Kit dio la bienvenida a la cólera que llenaba su cuerpo. Subió el velo de su sombrero con una mano y con la otra empujó la puerta de vuelta a sus bisagras.

– Usted es la que tiene que irse. Yo tengo asuntos privados con el señor Cain.

Los ojos de Ruby se entrecerraron.

– Conozco a las de tu tipo. La niña de clase alta que viene al Oeste y piensa que el mundo le debe la vida. Bien, este es mi lugar y aquí ninguna señoritinga va a decirme qué hacer. Puedes poner esos aires cuando regreses a Virginia, Kentucky o de dondequiera que vengas, pero en La Rosa Amarilla, mando yo.

– Fuera de aquí -dijo Kit, en voz baja.

Ruby se ajustó el cinturón de la bata y avanzó de modo amenazador.

– Te haré un favor hermana, voy a enseñarte que las cosas son distintas aquí en Texas.

Cain habló discretamente desde el otro lado de la habitación.

– Mi mejor consejo, Ruby… no te metas con ella.
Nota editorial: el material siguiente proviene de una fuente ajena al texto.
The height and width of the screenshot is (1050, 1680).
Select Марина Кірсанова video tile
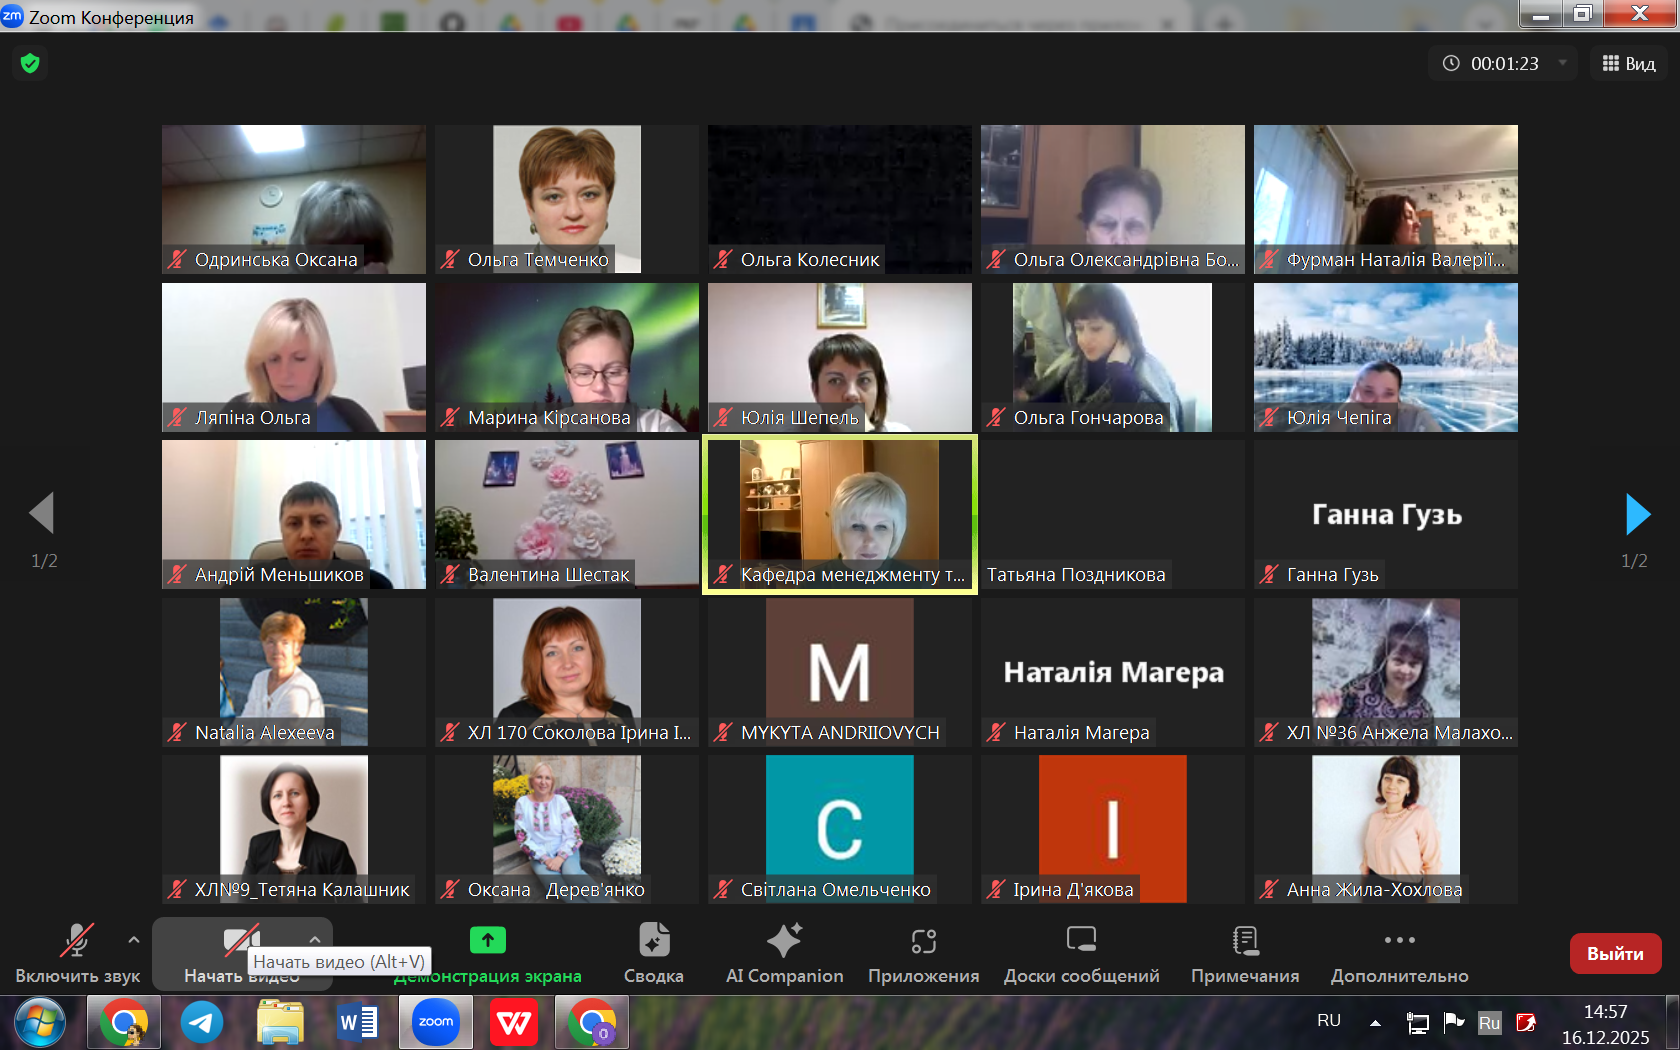click(x=566, y=357)
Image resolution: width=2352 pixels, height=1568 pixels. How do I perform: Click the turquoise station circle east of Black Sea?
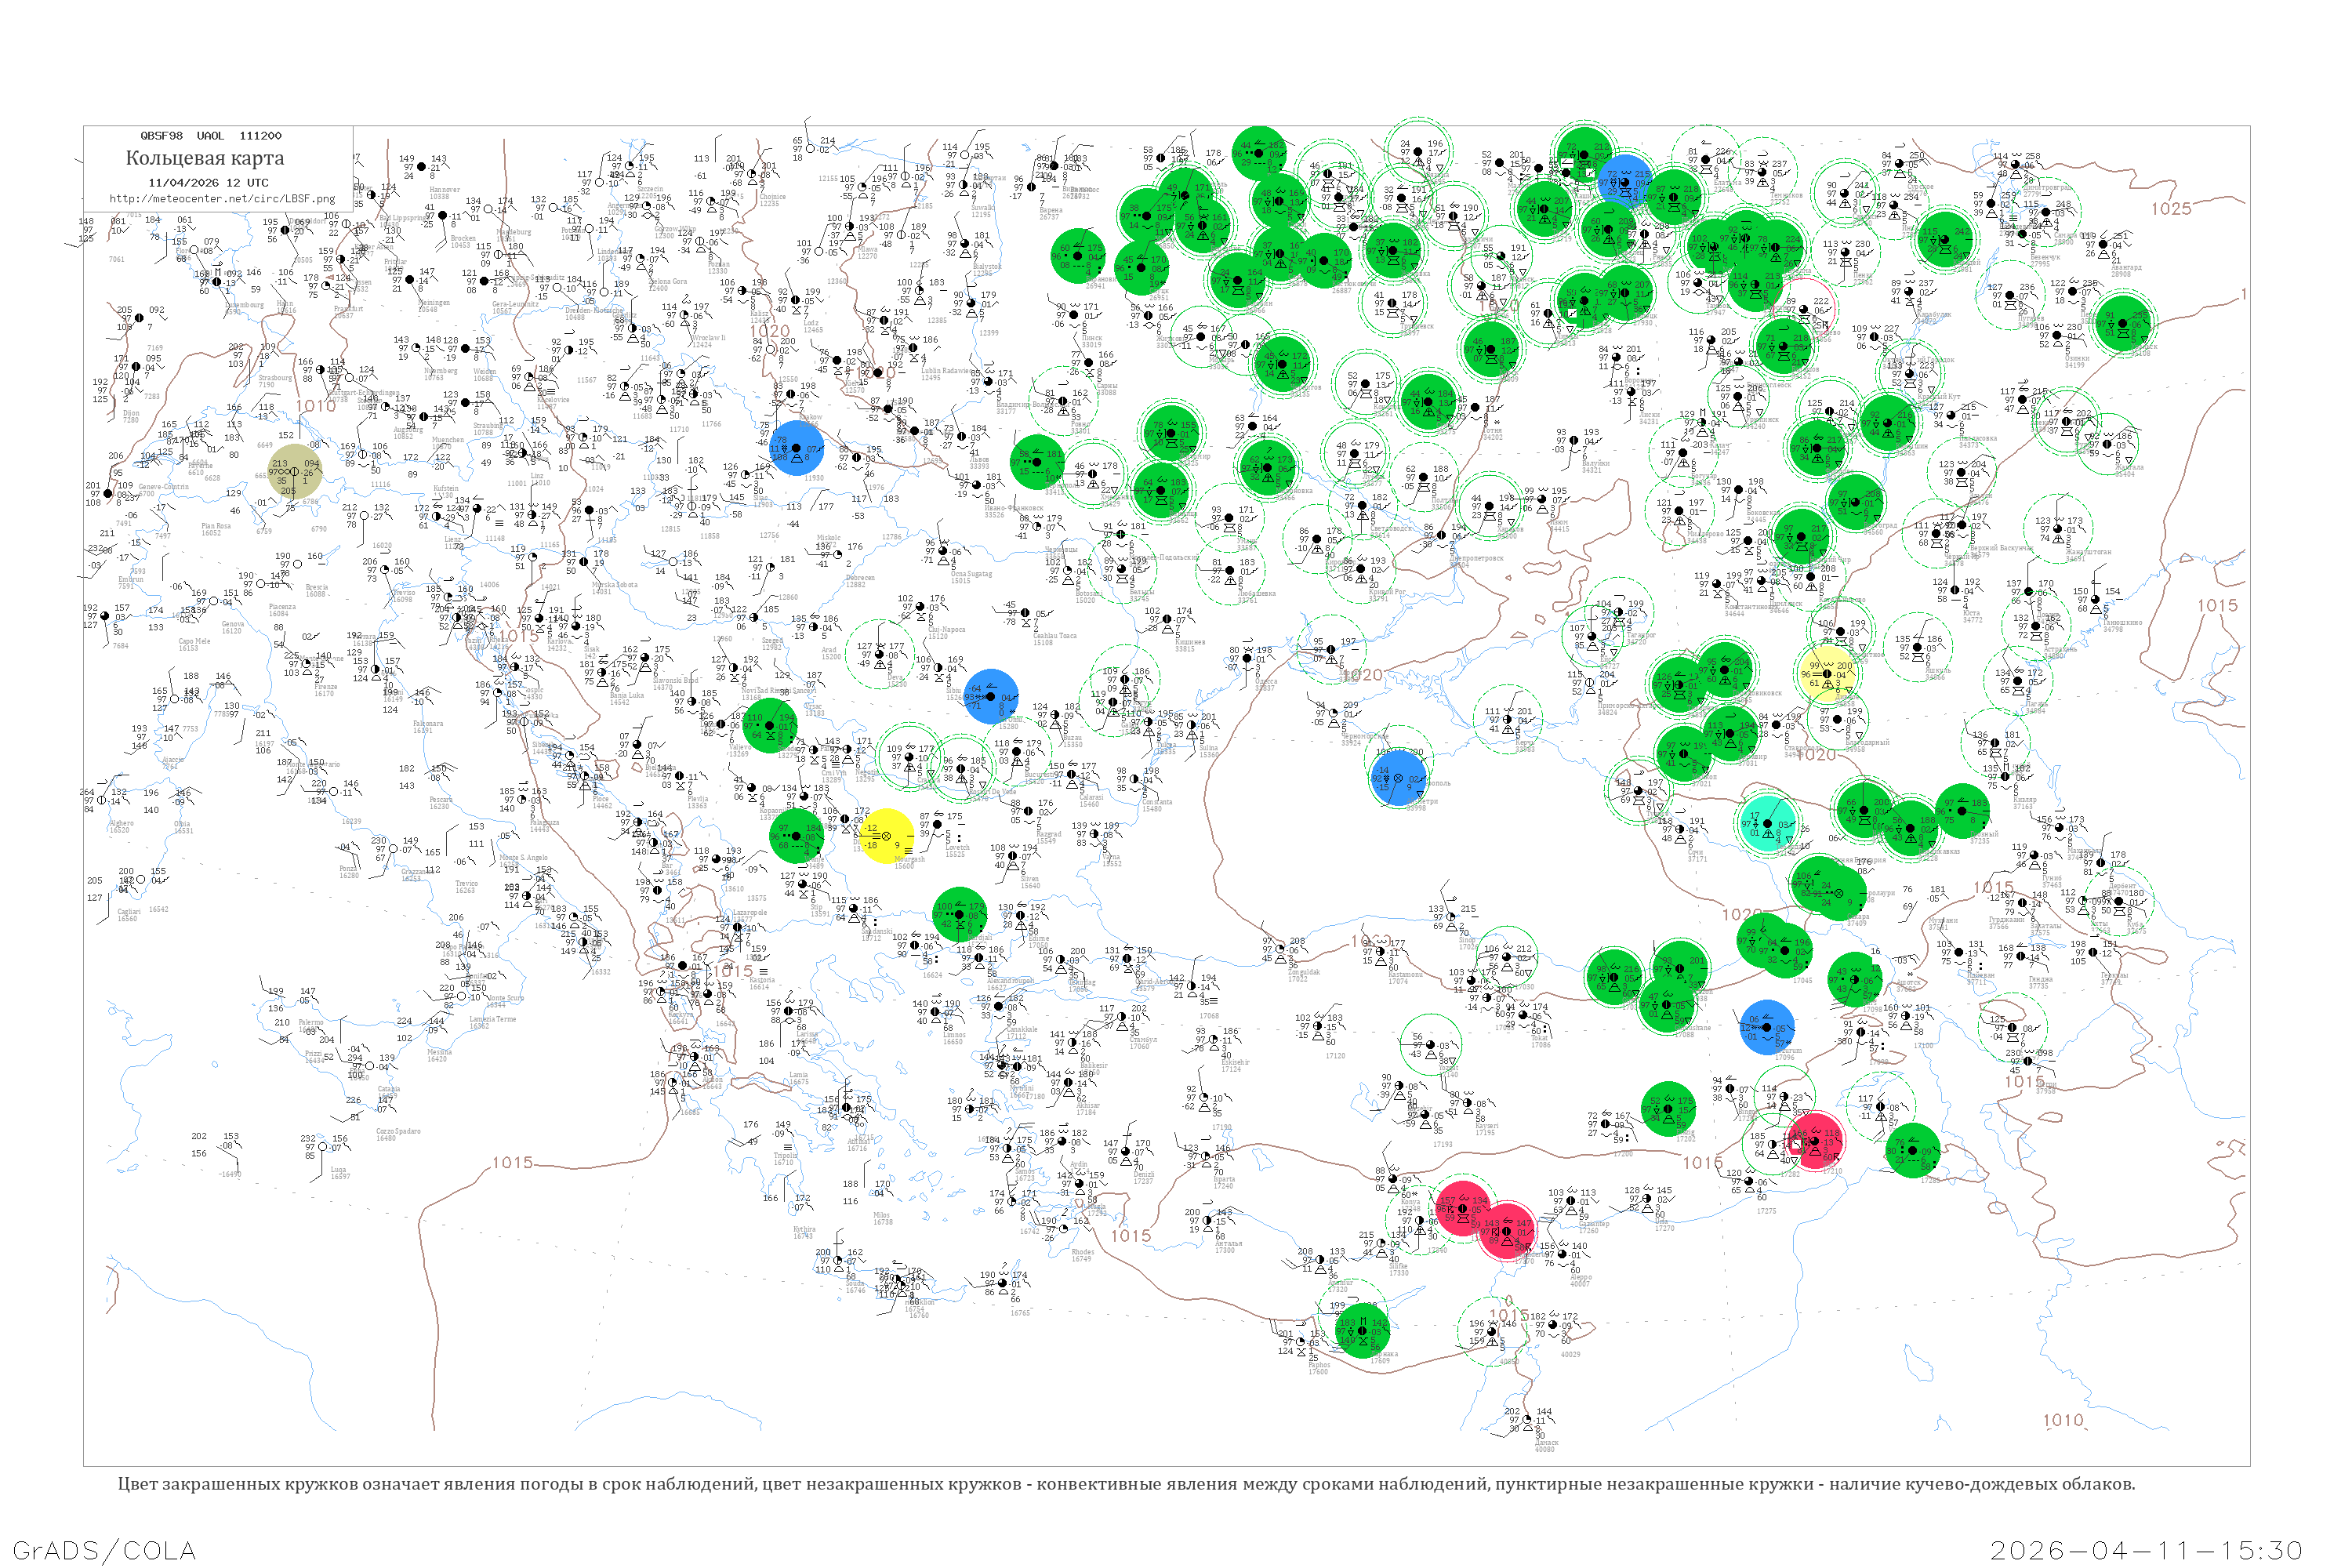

Ruby dio un bufido desdeñoso, dio otro paso hacia adelante y se encontró el cilindro de una pistola de cañón corto.

– Fuera de aquí -dijo Kit suavemente-. Y cierra la puerta cuando salgas.

Ruby miró boquiabierta la pistola y luego hacia atrás a Cain.

Él se encogió de hombros.

– Vete.

Con una última mirada especulativa a la dama de la pistola, Ruby salió deprisa de la habitación y cerró de golpe la puerta.

Ahora que estaban definitivamente solos, Kit no podía recordar ni una palabra del discurso que tan cuidadosamente había ensayado. Se dio cuenta de que todavía sujetaba la pistola y que estaba apuntando a Cain. Rápidamente la devolvió a su bolso.

– No estaba cargada.

– Gracias a Dios por los pequeños favores.